Reproduce the part of the material that opens with the line containing "You are a computer-use" and closes with the line containing "pyautogui.click(x=1350, y=202)", swapping "screenshot" for "image" and keeping everything else unchanged. Give only those lines, and leave the pictures out.

Dataset extract
################

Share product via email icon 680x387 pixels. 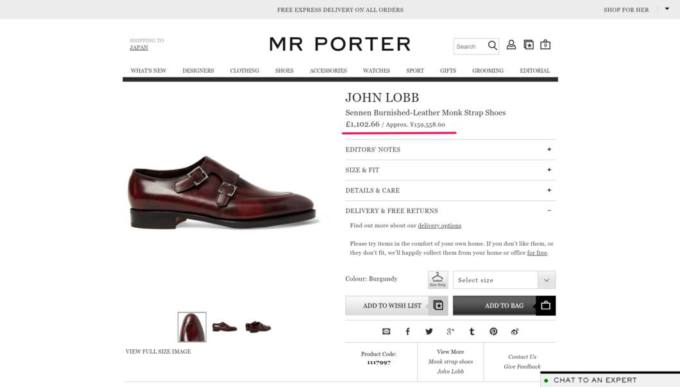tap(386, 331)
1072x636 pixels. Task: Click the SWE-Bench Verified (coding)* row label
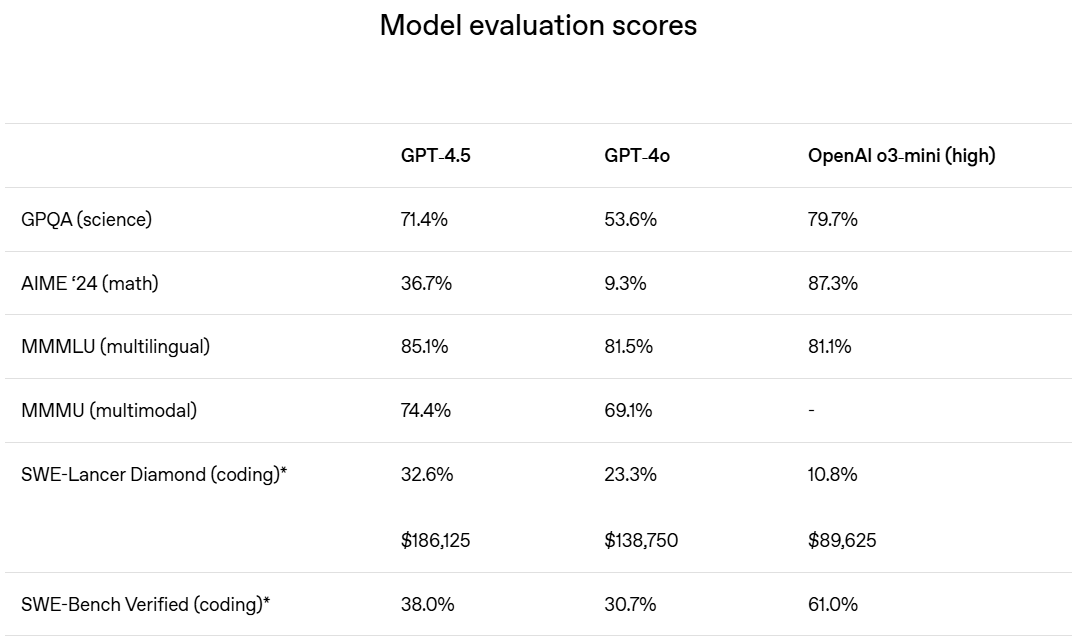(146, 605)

################

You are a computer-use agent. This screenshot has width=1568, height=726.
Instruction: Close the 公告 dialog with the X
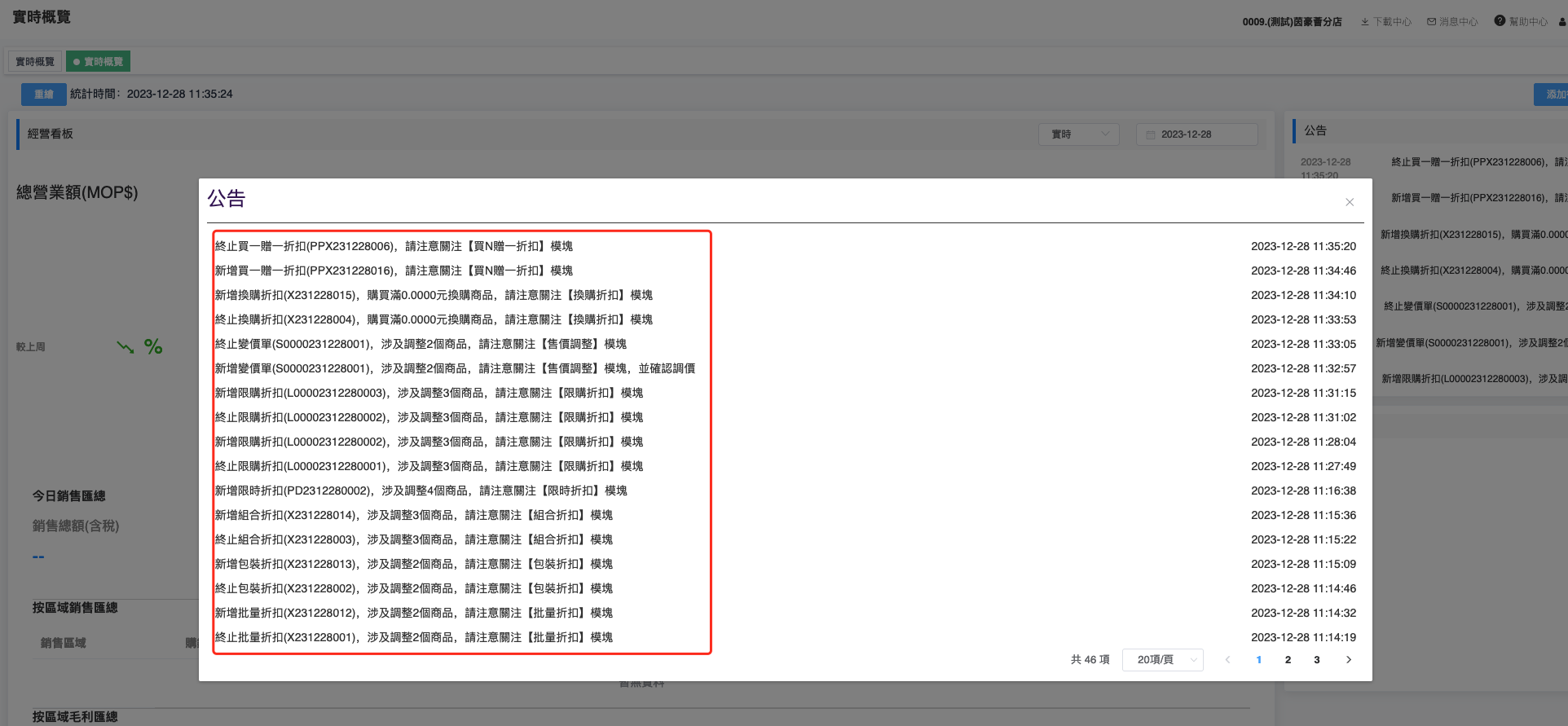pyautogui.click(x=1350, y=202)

################

Completed exercise
You are a computer-use agent. This image has width=1568, height=726.
Instruction: Close the 公告 dialog with the X
pyautogui.click(x=1350, y=202)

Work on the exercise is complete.